En 1964, il avait même inscrit le Super Prestige Pernod, l’équivalent du WordlTour, à son tableau de chasse où l’on recense aussi quatre podiums au Mondial en dix-huit participations consécutives, un autre record !
Au début des années 1960, son duel avec Jacques Anquetil divise la France. On est pour l’un ou pour l’autre. La malchance, des erreurs, un manque d’audace lui firent manquer plusieurs rendez-vous. En 1962, il se fracture un petit doigt trois jours avant le départ mais termine 3e à Paris. Deux ans plus tard, son combat avec Anquetil atteint son paroxysme. A Monaco, Poupou se trompe et sprinte un tour trop tôt perdant la minute de bonification au profit d’Anquetil… Il perdra le Tour pour 55 secondes après avoir laissé passer sa chance sur le Puy-de-Dôme. Au sommet, il est revenu à 14 secondes du Normand. Poulidor rendit visite à son éternel rival peu avant son décès, en 1987, des suites d’un cancer.

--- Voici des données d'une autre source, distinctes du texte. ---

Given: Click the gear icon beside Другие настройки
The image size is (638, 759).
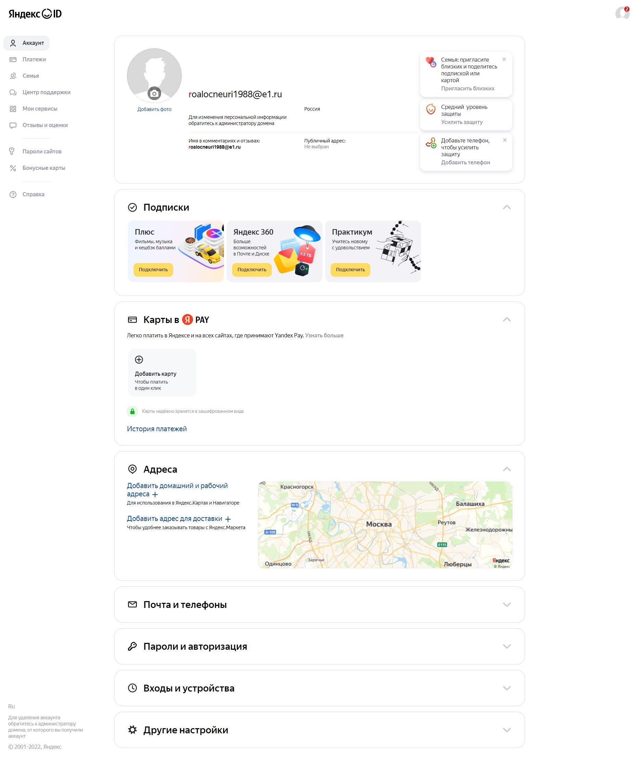Looking at the screenshot, I should click(x=132, y=730).
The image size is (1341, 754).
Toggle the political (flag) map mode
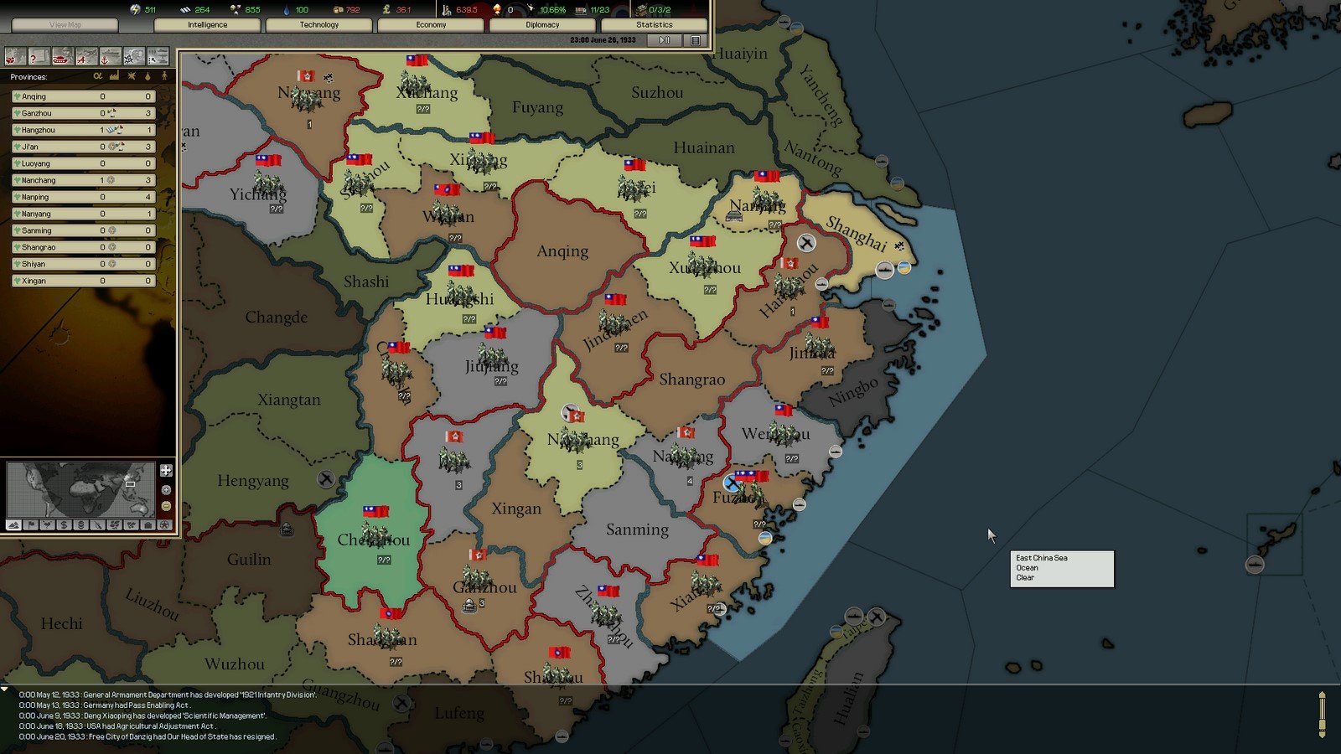coord(31,525)
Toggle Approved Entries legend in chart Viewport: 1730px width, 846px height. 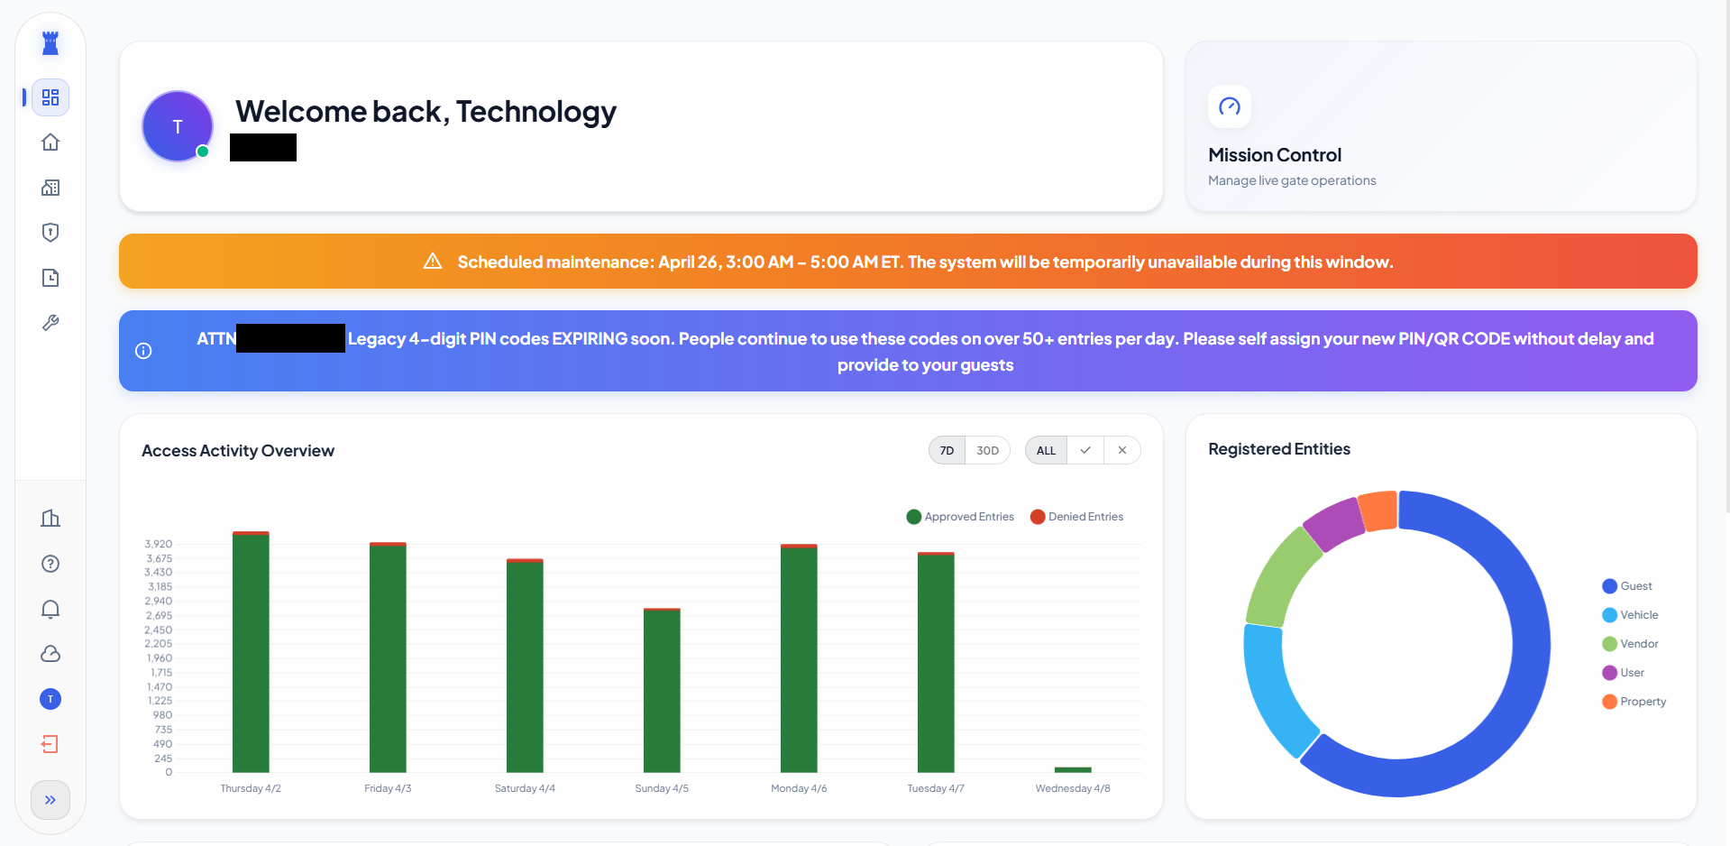pos(960,517)
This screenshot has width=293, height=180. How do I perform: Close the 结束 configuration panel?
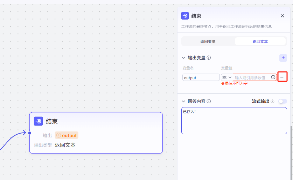282,16
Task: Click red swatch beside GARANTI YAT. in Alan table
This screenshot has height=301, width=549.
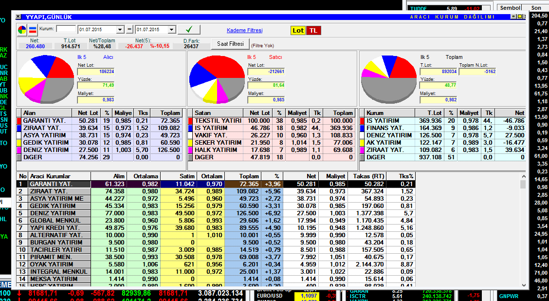Action: (19, 120)
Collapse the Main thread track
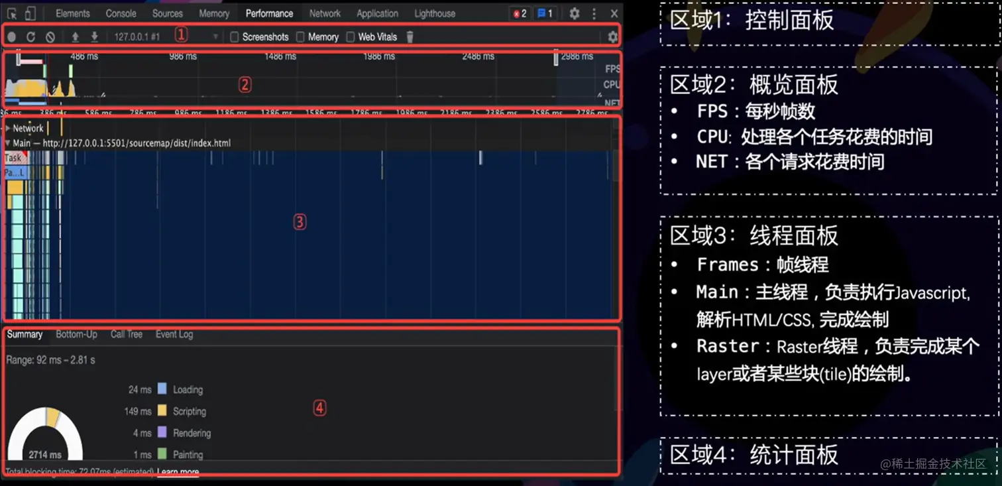The width and height of the screenshot is (1002, 486). (x=7, y=143)
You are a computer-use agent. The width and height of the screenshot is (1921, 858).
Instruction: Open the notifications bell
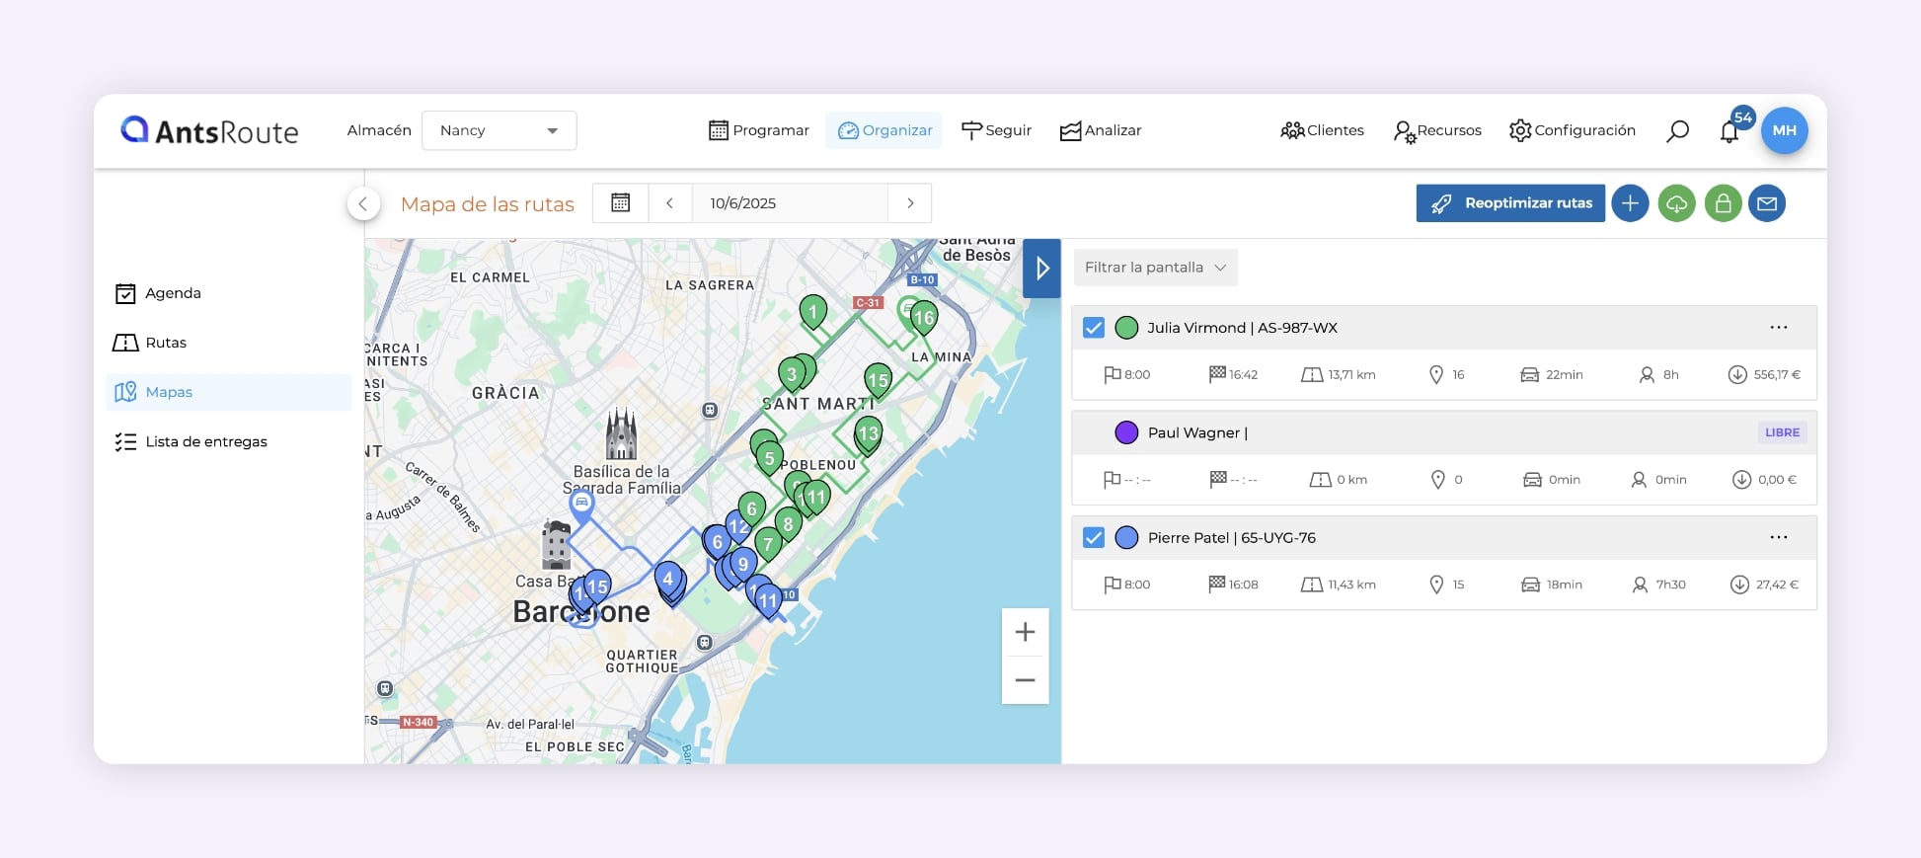(1729, 132)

“Tu vois Raymond, lui dit Jacques Anquetil sur son lit de mort, même là, je te bats…”
Il rate aussi plusieurs occasions uniques. En 1965 d’abord, face à Gimondi, 22 ans, qui ne devait pas courir le Tour. L’année suivante, Anquetil qui sent qu’il ne gagnera pas, le mystifie en jouant la carte de son équipier Lucien Aimar. En 1968 enfin, juste avant l’arrivée d’Eddy Merckx, Poulidor a le champ libre quand, dans l’étape vers Albi, il est renversé par un motard. Victime d’un traumatisme crânien et d’une fracture du nez, il doit abandonner.
S’il a laissé filer le maillot jaune pour quatorze secondes au sommet du Puy de Dôme, celui-ci lui échappe neuf ans plus tard pour 80/100es de seconde. A Scheveningen, le prologue du Tour 1973 est gagné par son équipier Joop Zoetemelk…
Raymond Poulidor était père de deux filles dont la plus jeune, Corinne, a épousé le champion néerlandais Adrie Van der Poel. Ils ont eu deux fils, David et Mathieu, qui perpétuent la dynastie.